▶ **Exercise prompt**: What do the lines say from the start of the entries through the one containing "This screenshot has width=1024, height=492."? Repeat them exactly.

START Records

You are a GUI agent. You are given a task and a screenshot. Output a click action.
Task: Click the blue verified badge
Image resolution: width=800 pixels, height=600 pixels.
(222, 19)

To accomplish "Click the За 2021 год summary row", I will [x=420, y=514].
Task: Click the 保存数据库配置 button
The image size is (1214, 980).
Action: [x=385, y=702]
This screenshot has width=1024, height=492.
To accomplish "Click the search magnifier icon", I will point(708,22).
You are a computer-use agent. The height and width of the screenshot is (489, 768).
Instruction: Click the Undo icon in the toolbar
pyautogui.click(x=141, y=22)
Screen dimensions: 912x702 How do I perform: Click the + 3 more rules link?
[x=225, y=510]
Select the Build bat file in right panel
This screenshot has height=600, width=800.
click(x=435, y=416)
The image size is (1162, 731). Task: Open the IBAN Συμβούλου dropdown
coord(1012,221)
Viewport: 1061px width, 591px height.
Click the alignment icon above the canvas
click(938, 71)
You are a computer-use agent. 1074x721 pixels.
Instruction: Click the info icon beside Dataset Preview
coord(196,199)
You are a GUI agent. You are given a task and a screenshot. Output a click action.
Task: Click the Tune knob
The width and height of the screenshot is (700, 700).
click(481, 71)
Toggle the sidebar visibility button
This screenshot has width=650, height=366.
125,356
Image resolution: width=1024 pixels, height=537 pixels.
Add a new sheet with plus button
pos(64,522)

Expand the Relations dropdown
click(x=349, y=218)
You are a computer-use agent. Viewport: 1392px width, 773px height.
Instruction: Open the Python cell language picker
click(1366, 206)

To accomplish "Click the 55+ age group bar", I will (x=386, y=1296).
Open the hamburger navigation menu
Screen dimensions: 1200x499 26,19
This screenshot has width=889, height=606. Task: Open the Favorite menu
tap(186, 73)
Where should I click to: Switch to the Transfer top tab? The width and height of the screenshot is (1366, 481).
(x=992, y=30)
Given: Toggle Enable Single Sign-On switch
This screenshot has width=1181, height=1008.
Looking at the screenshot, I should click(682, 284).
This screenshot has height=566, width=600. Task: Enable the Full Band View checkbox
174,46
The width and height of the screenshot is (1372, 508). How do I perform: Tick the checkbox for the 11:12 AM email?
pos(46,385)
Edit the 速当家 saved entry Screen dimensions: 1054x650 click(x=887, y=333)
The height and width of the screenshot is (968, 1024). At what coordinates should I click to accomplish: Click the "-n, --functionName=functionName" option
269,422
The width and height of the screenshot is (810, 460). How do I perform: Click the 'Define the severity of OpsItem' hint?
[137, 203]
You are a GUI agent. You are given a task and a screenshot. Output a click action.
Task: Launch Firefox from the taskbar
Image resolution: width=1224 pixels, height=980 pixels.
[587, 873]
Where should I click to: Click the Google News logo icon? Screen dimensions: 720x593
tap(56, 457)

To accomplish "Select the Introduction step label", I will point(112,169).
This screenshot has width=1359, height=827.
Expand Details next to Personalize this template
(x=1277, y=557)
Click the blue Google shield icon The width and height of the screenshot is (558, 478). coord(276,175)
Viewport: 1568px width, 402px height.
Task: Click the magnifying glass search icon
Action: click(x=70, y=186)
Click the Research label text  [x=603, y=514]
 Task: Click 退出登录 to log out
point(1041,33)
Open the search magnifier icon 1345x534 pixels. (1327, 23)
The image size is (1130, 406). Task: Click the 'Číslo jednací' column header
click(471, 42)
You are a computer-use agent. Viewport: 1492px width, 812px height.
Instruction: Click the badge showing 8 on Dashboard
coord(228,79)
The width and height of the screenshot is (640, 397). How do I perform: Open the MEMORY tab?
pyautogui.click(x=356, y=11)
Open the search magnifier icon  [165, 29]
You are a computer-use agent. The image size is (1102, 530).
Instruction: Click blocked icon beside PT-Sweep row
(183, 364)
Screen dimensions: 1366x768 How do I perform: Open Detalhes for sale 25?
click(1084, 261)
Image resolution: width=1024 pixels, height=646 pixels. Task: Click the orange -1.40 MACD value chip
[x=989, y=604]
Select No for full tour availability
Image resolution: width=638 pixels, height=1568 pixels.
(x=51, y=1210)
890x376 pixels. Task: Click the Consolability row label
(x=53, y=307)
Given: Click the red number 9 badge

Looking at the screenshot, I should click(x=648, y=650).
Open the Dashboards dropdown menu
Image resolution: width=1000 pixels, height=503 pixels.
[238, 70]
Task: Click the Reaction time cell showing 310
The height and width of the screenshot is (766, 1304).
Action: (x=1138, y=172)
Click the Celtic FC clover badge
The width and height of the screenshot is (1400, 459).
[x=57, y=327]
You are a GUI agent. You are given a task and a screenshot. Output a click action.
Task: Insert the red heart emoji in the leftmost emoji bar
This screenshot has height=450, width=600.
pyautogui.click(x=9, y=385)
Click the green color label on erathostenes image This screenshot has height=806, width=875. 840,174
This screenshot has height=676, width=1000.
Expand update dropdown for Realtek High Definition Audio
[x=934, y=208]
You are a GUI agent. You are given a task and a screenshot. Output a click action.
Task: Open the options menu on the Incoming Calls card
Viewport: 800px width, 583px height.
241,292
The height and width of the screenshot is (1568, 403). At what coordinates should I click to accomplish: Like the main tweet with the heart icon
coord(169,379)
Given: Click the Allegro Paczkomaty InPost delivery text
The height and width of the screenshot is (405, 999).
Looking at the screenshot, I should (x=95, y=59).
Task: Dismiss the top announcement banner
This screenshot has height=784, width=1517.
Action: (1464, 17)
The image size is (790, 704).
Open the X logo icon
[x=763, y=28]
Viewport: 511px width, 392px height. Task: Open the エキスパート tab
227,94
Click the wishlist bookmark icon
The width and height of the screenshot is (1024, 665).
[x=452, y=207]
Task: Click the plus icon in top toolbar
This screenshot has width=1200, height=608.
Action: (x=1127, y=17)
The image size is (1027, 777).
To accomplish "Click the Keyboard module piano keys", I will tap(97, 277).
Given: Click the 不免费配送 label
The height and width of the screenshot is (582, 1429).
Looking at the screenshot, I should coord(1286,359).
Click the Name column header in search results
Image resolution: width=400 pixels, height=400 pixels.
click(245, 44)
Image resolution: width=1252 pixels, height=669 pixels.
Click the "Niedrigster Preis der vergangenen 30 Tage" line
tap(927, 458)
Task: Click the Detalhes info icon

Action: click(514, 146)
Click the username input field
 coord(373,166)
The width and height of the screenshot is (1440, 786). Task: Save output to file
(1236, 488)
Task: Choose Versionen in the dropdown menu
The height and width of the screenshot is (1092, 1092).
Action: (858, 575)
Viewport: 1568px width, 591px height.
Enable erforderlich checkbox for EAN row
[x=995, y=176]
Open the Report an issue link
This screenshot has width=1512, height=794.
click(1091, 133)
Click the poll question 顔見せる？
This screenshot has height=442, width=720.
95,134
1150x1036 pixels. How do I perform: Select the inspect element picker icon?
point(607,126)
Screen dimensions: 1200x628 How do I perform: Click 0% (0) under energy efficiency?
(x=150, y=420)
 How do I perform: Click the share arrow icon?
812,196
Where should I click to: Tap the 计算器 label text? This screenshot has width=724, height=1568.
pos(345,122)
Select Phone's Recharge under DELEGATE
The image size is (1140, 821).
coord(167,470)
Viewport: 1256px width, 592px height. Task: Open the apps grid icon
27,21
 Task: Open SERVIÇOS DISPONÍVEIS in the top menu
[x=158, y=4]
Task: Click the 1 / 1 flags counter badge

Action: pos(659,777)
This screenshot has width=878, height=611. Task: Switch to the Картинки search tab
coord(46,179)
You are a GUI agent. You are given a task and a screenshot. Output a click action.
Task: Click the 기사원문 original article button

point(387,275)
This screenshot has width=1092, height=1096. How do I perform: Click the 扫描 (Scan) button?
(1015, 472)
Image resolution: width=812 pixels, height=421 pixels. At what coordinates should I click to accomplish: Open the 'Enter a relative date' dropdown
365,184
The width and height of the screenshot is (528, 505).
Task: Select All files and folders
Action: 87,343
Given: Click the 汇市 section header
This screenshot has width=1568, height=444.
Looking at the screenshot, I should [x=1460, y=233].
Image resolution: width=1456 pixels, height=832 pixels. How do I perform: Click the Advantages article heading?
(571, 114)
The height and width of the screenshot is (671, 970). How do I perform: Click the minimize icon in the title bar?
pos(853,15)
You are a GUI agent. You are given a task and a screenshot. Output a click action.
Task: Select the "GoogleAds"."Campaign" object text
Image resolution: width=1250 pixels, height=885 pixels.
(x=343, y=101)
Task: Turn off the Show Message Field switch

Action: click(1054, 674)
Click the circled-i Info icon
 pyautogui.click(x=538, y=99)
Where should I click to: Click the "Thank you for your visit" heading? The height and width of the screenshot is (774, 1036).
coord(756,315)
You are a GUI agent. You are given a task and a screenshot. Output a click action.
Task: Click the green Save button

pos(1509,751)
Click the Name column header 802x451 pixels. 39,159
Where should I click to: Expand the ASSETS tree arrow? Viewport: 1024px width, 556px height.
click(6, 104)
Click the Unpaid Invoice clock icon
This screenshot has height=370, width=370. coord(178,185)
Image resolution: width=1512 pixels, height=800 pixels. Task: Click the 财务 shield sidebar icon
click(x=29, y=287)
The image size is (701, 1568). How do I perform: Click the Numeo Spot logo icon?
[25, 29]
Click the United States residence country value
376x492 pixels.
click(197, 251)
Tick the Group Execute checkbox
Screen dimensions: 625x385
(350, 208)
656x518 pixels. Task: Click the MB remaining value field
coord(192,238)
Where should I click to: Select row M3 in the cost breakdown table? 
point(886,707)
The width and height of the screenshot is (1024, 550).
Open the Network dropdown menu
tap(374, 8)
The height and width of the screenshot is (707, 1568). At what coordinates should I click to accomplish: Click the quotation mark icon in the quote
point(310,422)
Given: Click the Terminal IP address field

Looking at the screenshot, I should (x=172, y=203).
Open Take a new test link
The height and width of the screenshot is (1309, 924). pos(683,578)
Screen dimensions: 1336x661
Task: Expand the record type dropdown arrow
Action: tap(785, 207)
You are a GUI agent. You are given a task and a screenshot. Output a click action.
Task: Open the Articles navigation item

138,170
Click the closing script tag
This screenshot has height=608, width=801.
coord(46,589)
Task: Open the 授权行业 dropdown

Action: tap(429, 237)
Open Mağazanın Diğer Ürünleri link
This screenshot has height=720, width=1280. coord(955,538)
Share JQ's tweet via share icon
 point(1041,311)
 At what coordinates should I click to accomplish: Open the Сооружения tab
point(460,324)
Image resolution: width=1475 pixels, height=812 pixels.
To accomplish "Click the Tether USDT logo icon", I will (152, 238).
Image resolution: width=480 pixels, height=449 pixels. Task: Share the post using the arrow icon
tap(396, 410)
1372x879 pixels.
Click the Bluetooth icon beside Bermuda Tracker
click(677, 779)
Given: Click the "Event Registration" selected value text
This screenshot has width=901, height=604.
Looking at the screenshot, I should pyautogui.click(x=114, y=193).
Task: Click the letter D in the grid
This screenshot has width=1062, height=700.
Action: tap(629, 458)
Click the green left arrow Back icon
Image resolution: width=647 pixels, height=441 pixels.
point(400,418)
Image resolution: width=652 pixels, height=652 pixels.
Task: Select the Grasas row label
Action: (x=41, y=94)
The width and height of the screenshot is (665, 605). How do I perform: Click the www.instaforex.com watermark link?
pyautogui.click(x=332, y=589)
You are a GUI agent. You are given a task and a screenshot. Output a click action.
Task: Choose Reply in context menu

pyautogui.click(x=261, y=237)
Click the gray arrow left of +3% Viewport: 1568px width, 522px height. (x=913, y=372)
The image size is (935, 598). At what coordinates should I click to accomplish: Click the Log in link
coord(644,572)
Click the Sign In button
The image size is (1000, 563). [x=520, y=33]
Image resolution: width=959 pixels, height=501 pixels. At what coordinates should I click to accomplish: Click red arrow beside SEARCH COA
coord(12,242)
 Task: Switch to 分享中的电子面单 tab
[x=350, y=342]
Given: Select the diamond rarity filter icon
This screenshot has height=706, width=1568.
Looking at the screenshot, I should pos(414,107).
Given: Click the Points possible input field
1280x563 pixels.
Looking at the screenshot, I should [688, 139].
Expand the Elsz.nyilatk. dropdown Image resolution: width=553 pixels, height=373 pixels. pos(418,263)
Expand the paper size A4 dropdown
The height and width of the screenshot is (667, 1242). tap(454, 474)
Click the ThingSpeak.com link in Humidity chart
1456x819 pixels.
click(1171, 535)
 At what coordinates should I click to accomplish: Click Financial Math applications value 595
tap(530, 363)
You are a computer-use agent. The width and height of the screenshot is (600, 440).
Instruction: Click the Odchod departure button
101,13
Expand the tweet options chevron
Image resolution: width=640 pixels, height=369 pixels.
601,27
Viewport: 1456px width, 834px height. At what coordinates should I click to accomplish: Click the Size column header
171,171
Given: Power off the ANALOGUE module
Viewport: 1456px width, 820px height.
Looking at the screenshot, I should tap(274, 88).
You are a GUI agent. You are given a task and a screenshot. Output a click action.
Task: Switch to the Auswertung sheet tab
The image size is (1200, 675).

END Records

▶ **Output**:
You are a GUI agent. You are given a task and a screenshot. Output a click action.
Task: Click the blue verified badge
Image resolution: width=800 pixels, height=600 pixels.
(222, 19)

To accomplish "Click the За 2021 год summary row", I will [x=420, y=514].
Task: Click the 保存数据库配置 button
The image size is (1214, 980).
Action: [x=385, y=702]
This screenshot has width=1024, height=492.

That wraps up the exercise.